Natalee’s work on behalf of district families spills over into community service projects that we’ve grown accustomed to over the years. She coordinates the “Tree of Sharing” program with the Valley Food Pantry each holiday season to ensure families who need a boost in providing gifts for their children get the help they need. She sets up the tree, handles the paperwork, communicates directly with families, and spends a day with volunteers Sheila Walsh and Marty Brooks handing out the community’s donations. Natalee also takes on coordination of the “Clothe A Child” program sponsored each December by The Salvation Army and JC Penney. She rallies staff and community volunteers to accompany
10 kids on a shopping spree to buy winter gear and clothes. Natalee’s dream to work with kids developed early in life. While attending high school in Spokane, she met her mentor and inspiration, the school counselor.
“I loved seeing how he worked with students, engaging them, advocating for them and supporting their aspirations,” she recounts.
The vocation hit a deep chord in her.
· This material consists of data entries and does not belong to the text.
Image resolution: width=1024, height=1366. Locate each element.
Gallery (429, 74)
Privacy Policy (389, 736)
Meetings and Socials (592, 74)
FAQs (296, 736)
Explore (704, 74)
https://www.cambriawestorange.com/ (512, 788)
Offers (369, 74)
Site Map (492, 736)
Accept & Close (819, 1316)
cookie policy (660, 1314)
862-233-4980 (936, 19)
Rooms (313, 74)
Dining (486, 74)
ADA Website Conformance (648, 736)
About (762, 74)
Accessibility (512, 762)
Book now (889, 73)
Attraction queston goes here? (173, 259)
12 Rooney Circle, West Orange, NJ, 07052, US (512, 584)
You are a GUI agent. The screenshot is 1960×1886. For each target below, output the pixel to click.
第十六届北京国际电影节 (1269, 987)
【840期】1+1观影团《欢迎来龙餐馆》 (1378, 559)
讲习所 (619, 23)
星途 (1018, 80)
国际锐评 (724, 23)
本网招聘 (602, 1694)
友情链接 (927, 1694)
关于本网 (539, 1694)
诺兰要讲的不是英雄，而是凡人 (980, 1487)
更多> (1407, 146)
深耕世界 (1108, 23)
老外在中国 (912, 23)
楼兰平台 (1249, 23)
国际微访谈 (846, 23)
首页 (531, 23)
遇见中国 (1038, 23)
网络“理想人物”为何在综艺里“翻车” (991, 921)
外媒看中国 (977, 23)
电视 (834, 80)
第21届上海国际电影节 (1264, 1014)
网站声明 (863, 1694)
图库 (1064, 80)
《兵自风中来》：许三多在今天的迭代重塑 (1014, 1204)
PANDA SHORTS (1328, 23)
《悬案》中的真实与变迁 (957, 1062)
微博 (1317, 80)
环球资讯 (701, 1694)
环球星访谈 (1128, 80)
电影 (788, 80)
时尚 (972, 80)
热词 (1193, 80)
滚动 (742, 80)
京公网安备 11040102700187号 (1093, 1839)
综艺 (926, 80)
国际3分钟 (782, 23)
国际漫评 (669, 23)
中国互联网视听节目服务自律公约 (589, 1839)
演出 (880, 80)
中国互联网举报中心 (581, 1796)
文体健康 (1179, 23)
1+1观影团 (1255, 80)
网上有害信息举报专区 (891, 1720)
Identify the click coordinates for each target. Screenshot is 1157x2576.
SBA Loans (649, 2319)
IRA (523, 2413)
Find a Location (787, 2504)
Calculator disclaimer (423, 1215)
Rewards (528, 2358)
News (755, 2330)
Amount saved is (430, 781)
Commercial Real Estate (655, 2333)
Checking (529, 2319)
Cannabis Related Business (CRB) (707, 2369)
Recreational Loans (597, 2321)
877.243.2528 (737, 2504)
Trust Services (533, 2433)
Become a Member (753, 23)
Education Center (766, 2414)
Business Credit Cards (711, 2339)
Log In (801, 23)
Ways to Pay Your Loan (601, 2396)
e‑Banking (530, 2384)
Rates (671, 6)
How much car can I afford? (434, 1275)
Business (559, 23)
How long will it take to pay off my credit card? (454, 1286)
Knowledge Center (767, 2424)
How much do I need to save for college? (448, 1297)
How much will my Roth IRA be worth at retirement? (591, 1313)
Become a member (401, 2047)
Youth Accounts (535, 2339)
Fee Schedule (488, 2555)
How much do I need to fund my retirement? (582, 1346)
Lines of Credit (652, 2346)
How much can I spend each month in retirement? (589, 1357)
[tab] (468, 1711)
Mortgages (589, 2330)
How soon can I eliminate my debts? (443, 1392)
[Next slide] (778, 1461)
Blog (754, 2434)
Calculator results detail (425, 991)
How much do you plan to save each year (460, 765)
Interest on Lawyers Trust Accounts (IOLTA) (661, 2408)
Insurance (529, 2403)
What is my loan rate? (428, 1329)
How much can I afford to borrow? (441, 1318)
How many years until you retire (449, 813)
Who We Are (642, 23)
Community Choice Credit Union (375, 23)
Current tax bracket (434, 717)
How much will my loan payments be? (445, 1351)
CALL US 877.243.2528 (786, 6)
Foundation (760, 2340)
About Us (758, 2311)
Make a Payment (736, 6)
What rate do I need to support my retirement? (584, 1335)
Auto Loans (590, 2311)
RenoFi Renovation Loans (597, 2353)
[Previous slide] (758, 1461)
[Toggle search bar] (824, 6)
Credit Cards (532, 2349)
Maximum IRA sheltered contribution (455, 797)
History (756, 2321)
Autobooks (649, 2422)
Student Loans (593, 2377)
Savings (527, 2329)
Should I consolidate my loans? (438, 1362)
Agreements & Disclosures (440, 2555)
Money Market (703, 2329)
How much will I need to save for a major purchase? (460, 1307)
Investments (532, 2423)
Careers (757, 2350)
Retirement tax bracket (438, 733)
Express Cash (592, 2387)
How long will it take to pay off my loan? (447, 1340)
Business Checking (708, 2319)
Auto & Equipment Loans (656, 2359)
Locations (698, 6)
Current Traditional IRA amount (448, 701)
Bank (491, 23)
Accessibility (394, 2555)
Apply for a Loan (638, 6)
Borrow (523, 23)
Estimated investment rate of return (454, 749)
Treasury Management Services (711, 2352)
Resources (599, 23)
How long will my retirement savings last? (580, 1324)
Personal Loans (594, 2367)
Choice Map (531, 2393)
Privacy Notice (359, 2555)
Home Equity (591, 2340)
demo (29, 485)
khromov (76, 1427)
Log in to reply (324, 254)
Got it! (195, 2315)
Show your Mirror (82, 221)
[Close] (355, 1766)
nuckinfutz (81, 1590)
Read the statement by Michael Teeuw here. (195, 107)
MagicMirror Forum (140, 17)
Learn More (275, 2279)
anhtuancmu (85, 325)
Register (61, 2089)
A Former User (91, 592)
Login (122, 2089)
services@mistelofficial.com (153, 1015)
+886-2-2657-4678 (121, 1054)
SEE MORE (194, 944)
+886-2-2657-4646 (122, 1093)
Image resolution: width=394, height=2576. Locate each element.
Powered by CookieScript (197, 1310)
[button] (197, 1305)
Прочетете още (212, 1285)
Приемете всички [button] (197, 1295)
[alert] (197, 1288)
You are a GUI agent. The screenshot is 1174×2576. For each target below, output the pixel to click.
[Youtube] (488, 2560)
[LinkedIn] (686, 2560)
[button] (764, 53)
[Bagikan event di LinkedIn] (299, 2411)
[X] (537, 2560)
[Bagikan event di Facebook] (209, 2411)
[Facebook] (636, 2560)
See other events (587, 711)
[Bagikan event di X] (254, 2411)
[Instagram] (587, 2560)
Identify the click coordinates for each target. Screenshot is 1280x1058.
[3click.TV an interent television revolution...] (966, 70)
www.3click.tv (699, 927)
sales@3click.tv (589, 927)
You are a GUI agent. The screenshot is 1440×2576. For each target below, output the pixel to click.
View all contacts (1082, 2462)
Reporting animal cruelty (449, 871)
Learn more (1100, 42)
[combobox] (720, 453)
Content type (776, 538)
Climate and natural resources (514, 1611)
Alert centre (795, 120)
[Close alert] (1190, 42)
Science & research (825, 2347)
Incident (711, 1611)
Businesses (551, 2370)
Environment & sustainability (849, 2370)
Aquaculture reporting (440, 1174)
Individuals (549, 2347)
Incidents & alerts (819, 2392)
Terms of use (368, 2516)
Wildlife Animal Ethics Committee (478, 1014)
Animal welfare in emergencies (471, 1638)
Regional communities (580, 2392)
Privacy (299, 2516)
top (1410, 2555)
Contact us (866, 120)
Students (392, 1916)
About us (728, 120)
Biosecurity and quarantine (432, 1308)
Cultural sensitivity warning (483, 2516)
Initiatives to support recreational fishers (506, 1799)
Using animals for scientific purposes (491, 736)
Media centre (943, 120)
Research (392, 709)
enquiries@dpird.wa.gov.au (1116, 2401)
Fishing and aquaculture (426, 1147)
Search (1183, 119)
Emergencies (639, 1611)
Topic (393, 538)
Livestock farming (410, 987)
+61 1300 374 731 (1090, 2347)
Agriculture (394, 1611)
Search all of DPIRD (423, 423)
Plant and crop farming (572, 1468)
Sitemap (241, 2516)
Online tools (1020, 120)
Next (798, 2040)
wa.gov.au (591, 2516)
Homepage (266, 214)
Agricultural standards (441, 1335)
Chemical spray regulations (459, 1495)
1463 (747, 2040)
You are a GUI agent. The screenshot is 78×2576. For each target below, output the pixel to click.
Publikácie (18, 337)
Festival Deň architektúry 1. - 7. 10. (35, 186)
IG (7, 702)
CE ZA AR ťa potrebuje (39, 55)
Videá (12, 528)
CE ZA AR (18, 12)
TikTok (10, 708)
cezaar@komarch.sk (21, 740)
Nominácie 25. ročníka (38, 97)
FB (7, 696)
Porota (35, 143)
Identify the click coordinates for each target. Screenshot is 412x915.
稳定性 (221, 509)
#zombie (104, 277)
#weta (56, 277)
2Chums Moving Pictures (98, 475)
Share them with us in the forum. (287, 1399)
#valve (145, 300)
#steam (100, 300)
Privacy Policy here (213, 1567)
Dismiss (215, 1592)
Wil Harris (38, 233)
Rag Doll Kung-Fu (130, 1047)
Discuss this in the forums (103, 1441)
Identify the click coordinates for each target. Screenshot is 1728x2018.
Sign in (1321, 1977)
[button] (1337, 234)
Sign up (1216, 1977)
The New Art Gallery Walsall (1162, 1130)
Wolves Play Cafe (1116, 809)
While growing up she experienced her own challenges, but worked hard to put herself through college at EWU. She believes that her personal life experiences are one of her strengths as a counselor.
Asked how she came to Valley, Natalee explains, “I had the chance for a position in Mead School District, which was just minutes from my home and, at the same time I was offered a one-year position at Valley School District. I chose Valley.” She professes, “I saw what a wonderful community Valley was and I wanted to support the students and families here instead. Working with a large school district with a lot of students would not have afforded me the prospect of really making a difference.” Though she commutes from Spokane daily, she plans to be at Valley School District for a long time. “Valley School District has an amazing atmosphere. The teachers at the elementary, middle school and high school teach in a special way, really caring about the students individually, and all have the desire to truly help, prepare and support the kids for the right reasons.”
Citizen of the Year is not the first acknowledgement that Natalee has received. Last year she was presented a Gold Star Award on behalf of the district, a recognition from the state governor’s office for the number of students signed up for the College Bound program. Natalee’s positive influence on students has been key to these accomplishments. To qualify for financial assistance offered by the College Bound program, students in 7th and 8th grade and their families commit to earning a 2.0 grade average through high school and staying out of trouble. Natalee is not the only person in her family who loves working with kids and young adults. Nick Reid, her husband of ten years, shares the same passion.
In 2014, Nick was the winner of the Chase Youth Individual Impact award, presented by the Chase Youth Commission of Spokane. The Valley School District applauds Natalee for her achievements, and extends their gratitude for significantly improving the lives of children and families in the Valley community!